The Typewriter Revolution
Like every technology throughout history, the typewriter had its revolutionary moment when it was a paradigm-shifting device, communicating ideas faster and more efficiently than anything previously imagined. Although there were many mechanical writing devices before it, the revolution really began with the Sholes & Glidden Type Writer (Christopher L. Sholes also invented the QWERTY keyboard, still used today), which began commercial production in 1873. Today, despite smartphones and tablets and laptop computers, typewriters retain a romantic allure, for various reasons explored in Richard Polt’s new book The Typewriter Revolution: A Typist’s Companion for the 21st Century.
Polt is the creator and webmaster of The Classic Typewriter Page (http://site.xavier.edu/polt/typewriters/) and the blog Typewriter Revolution (http://writingball.blogspot.ca/), as well as teaching philosophy at Cincinnati’s Xavier University (although that might seem to be a sideline given his passion for typewriters).
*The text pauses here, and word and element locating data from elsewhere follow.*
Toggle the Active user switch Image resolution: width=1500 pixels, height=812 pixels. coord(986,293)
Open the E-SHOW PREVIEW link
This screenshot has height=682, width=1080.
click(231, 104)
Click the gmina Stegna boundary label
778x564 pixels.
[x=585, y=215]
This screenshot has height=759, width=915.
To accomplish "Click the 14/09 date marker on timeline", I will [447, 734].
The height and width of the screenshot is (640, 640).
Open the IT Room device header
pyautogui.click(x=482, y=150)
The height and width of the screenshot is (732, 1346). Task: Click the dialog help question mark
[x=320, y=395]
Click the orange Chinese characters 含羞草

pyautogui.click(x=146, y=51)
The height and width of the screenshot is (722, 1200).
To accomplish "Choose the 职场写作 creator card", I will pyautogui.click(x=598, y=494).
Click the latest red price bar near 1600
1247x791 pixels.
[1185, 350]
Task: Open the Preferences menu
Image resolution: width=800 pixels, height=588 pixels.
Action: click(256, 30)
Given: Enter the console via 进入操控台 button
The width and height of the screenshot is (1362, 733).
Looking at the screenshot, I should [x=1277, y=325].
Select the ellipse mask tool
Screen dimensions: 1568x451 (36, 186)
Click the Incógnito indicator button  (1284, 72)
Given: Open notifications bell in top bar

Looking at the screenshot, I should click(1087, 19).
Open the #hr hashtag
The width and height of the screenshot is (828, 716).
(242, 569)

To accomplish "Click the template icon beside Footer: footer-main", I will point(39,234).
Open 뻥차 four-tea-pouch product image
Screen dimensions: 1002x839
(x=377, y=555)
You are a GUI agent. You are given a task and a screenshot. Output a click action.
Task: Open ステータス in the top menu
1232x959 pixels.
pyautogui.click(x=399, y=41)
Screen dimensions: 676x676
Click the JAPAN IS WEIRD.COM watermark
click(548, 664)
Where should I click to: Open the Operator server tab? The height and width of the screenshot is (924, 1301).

His book covers just about every aspect of the subject imaginable, from its history to a service guide to buying and caring for a typewriter to electronic gadgetry (USB typewriters, digital simulations) to the typewriter as a tool of activists advocating “slow communication” or organizing type-ins at hackerspaces and its fantastical place in the steampunk subculture. Polt also details the typewriter in movies, music videos and fashion and talks about the writers who favor typewriters over computers. And includes many, many lovely images of typewriters and typewriter paraphernalia.
Polt is a member of the “typosphere” — a small domain of folks who upload images of typed pages to their blogs (see Polt’s own Typewriter Revolution) — and there is a strong political theme running through his book. As he writes in his introduction, the spirit of The Typewriter Revolution “defiantly resists technological conformity, the totalitarian, information-processing world view, and the destructive assumption that all human activity should be judged by the test of efficiency. These threats are real, and a typewriter is a weapon against them.” (I was reminded of the words painted on Woody Guthrie’s guitar: “This machine kills fascists.”) Not everyone will be sold on the message — and I admit I lean more toward the nostalgia end of the spectrum — but anyone interested in one of the most significant inventions of the Industrial Revolution, whose influence is still seen today in our digital world, should read this book.